• Steven Ponce
  • About
  • Data Visualizations
  • Projects
  • Resume
  • Email

On this page

  • Steps to Create this Graphic
    • 1. Load Packages & Setup
    • 2. Read in the Data
    • 3. Examine the Data
    • 4. Tidy Data
    • 5. Visualization Parameters
    • 6. Plot
    • 7. Save
    • 8. Session Info
    • 9. GitHub Repository
    • 10. References

Traffic Volume Distribution Analysis Across California Counties

  • Show All Code
  • Hide All Code

  • View Source

Empirical Cumulative Distribution Function (ECDF) of Annual Average Daily Traffic

30DayChartChallenge
Data Visualization
R Programming
2025
Analyzing traffic volume distributions across California counties using Empirical Cumulative Distribution Functions (ECDF).

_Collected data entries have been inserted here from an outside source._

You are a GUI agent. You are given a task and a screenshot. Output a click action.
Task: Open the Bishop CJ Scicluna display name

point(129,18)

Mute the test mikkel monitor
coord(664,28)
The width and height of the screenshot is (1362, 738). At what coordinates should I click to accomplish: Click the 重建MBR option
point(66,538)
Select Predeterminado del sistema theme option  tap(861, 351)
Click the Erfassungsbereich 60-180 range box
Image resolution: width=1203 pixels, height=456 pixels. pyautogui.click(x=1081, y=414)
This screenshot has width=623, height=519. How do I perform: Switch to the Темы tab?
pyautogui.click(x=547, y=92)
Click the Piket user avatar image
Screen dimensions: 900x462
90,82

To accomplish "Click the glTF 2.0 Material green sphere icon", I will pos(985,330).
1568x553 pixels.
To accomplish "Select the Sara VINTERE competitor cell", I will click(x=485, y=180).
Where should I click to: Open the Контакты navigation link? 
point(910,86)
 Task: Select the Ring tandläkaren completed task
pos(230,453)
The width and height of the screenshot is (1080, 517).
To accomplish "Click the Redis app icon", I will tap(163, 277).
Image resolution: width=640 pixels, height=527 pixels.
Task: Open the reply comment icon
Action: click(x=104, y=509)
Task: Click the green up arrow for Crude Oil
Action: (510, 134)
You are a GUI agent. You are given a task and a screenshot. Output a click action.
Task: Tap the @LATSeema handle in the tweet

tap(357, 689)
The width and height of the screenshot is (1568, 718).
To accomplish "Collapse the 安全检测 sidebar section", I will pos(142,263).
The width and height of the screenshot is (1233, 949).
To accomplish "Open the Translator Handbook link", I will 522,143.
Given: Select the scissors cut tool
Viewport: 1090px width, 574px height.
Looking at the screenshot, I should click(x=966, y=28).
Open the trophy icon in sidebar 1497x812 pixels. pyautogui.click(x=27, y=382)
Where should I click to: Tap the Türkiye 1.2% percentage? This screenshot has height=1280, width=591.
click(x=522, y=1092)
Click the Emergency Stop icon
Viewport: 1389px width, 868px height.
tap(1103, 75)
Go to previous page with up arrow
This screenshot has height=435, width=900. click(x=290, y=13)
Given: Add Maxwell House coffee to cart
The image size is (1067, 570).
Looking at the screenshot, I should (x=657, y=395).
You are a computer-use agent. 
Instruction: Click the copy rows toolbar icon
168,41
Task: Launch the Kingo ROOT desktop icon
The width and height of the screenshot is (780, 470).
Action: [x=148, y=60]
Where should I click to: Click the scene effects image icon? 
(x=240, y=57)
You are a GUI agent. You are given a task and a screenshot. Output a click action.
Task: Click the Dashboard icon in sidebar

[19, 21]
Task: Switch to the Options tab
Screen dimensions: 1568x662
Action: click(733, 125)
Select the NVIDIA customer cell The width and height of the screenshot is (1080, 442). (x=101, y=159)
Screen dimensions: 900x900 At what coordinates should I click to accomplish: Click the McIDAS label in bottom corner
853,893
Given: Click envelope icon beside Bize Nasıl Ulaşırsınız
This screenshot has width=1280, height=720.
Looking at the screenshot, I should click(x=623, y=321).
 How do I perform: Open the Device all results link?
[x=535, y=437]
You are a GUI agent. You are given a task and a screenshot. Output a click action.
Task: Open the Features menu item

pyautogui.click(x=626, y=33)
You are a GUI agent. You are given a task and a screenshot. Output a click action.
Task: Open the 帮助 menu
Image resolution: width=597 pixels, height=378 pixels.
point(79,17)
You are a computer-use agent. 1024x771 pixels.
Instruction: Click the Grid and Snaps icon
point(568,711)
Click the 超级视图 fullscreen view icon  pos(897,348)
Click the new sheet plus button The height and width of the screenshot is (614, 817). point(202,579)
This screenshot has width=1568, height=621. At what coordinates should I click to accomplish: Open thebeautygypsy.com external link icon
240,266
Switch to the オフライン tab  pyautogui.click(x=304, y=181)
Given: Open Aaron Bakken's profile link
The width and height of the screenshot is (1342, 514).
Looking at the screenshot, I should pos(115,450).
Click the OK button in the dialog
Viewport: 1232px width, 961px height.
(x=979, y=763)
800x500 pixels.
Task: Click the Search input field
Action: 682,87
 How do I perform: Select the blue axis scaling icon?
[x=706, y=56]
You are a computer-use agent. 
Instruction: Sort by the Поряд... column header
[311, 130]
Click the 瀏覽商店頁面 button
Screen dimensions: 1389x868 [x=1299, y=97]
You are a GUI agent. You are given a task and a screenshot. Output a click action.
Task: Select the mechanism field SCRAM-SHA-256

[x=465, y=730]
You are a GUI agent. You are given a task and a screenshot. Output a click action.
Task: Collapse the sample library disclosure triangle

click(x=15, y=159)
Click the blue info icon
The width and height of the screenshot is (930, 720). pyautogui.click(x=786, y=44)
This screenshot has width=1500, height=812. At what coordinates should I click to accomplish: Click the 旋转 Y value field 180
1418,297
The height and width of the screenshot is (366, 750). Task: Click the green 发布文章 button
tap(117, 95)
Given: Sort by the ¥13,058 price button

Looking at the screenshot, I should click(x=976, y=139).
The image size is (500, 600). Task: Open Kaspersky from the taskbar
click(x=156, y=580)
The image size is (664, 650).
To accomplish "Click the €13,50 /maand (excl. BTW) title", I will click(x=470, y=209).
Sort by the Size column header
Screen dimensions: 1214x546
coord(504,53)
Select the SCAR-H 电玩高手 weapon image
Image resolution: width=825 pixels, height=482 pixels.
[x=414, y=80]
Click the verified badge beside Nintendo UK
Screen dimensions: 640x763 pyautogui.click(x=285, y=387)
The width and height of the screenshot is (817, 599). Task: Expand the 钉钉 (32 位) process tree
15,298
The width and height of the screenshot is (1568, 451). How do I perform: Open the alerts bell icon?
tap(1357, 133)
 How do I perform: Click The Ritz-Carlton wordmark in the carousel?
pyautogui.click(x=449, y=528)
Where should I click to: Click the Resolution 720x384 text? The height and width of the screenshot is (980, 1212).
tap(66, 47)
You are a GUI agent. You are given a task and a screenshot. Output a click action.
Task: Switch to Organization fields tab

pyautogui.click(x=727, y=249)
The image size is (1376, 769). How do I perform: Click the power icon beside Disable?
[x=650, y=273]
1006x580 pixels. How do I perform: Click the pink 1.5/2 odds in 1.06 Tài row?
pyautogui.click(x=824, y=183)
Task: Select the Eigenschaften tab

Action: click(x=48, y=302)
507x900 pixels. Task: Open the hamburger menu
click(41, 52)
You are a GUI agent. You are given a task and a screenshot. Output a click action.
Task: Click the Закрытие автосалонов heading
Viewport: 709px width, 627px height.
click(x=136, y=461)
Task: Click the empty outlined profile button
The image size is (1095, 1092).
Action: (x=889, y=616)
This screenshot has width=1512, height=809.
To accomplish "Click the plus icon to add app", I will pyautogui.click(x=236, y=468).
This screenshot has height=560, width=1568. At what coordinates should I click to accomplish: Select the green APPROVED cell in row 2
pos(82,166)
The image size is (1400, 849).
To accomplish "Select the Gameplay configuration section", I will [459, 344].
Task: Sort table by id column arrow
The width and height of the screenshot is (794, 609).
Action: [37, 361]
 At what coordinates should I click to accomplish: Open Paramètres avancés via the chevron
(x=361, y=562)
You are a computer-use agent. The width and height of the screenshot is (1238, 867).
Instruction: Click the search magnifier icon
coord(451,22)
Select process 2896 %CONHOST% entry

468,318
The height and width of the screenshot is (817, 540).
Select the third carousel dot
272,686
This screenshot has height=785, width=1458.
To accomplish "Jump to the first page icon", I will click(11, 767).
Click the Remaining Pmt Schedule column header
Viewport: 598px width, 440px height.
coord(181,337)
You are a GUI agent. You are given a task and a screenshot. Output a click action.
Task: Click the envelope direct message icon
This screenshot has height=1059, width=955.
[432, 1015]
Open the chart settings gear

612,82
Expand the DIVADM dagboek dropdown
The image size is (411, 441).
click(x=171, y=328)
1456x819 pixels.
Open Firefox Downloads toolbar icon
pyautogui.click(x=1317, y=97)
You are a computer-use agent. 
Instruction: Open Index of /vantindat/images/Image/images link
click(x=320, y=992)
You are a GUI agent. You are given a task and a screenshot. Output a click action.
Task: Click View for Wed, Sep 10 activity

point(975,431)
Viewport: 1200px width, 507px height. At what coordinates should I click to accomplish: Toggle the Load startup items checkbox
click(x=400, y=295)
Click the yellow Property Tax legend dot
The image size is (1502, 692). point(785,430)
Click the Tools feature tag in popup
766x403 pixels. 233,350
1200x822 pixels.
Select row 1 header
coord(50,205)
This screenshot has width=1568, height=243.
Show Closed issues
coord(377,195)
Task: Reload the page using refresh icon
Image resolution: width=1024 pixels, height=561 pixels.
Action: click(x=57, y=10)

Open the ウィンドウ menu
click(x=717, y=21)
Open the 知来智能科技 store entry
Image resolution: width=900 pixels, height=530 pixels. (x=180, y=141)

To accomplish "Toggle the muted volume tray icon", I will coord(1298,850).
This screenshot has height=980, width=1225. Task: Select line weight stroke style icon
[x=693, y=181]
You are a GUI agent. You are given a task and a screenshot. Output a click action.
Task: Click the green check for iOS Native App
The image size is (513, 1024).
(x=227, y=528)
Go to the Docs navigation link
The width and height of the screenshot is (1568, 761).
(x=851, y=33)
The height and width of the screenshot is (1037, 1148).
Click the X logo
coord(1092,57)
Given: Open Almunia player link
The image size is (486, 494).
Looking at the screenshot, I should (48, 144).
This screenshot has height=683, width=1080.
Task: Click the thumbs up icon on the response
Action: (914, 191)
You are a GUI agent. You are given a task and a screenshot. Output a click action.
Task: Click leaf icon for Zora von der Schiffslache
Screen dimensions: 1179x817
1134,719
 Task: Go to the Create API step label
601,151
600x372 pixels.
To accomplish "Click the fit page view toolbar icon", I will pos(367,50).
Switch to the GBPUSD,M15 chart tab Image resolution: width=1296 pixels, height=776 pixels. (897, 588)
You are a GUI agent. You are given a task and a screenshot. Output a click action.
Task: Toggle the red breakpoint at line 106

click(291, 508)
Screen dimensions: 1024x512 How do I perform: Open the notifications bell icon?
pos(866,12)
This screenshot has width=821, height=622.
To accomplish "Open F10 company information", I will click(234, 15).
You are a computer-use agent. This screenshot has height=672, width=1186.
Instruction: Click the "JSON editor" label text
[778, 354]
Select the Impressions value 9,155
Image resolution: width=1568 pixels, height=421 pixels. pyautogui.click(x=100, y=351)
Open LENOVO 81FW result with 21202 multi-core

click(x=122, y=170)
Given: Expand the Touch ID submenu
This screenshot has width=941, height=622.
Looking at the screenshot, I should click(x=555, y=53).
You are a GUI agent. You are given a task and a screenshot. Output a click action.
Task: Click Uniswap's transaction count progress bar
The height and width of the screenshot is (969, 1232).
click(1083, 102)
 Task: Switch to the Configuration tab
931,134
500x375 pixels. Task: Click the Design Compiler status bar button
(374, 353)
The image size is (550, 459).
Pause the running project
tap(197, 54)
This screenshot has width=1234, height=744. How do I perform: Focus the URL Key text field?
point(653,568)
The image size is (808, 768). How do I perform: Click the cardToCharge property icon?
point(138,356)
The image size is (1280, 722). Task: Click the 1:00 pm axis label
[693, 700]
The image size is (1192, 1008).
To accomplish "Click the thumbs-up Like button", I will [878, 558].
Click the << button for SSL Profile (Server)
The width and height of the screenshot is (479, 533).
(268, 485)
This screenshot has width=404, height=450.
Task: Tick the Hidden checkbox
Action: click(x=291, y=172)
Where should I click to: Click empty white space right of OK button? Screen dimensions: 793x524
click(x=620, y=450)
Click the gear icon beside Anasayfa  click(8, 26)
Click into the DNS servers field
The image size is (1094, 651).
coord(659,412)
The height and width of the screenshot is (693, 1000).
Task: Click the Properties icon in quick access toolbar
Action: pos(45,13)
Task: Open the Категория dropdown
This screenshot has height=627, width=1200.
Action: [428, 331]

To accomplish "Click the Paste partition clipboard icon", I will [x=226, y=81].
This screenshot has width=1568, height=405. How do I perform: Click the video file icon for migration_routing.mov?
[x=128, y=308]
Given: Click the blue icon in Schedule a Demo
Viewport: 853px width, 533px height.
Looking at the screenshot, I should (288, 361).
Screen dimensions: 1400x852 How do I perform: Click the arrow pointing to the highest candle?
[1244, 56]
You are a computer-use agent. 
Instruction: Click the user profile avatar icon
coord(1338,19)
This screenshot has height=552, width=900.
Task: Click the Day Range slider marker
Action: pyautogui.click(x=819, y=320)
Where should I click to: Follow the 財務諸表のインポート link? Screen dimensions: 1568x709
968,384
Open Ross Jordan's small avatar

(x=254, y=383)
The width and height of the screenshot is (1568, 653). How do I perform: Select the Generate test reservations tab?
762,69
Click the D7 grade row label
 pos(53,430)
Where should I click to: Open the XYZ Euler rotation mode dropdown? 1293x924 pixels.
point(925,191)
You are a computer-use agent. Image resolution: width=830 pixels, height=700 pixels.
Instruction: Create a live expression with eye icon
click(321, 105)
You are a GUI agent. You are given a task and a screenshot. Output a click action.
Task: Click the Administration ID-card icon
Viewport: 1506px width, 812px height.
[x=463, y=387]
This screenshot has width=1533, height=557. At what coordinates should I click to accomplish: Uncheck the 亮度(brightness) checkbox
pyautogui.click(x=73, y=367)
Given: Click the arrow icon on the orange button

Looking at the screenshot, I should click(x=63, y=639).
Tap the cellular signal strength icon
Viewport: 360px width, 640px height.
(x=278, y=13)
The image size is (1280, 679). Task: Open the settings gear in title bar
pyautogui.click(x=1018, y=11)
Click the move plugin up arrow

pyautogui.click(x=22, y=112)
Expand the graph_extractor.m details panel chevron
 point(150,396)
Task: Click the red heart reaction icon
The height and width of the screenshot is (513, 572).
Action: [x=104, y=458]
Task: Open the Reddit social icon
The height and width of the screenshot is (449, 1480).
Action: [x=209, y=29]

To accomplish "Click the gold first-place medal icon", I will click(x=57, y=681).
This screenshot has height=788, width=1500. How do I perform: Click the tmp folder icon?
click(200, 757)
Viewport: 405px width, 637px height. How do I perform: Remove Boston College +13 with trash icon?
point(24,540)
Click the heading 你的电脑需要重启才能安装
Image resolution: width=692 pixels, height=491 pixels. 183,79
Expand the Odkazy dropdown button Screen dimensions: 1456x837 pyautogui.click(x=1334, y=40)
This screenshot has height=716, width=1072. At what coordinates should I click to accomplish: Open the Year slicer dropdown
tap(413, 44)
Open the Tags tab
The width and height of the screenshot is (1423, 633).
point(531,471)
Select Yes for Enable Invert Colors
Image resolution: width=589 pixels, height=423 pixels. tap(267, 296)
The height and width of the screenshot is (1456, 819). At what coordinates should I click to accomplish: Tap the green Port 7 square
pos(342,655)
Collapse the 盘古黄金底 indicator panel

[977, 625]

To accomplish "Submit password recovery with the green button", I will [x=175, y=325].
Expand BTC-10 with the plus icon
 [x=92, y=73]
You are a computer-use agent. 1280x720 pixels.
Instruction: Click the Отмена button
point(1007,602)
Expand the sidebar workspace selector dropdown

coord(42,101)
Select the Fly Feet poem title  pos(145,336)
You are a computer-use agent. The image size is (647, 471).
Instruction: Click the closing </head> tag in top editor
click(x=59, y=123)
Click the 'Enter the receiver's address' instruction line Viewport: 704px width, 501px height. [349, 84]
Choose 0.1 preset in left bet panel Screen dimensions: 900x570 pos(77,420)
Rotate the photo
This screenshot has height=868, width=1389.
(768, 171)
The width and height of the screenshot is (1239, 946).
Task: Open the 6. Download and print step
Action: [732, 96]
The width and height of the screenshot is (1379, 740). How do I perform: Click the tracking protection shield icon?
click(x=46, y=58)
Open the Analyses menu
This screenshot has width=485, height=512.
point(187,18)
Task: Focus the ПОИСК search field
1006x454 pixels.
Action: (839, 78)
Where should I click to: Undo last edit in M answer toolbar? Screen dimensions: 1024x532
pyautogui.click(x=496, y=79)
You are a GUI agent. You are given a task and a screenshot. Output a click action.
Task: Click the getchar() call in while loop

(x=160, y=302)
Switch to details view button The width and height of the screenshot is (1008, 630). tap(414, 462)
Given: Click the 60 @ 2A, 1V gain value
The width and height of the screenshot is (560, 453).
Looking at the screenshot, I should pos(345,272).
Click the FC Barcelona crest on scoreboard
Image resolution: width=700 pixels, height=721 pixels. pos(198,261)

This visualization reveals striking differences between urban and rural counties, providing insights into traffic patterns throughout the state highway network.
Author

Steven Ponce

Published

April 12, 2025

Figure 1: A line graph showing Empirical Cumulative Distribution Functions (ECDF) of Annual Average Daily Traffic across ten California counties. The x-axis shows traffic volume from 100 to over 100,000 vehicles on a logarithmic scale. Horizontal dashed lines mark the 25th, 50th, and 75th percentiles. Urban counties like Los Angeles (LA) and Orange (ORA) show curves shifted right, indicating higher traffic volumes. In contrast, rural counties like Tulare (TUL) show curves shifted left, indicating lower traffic volumes.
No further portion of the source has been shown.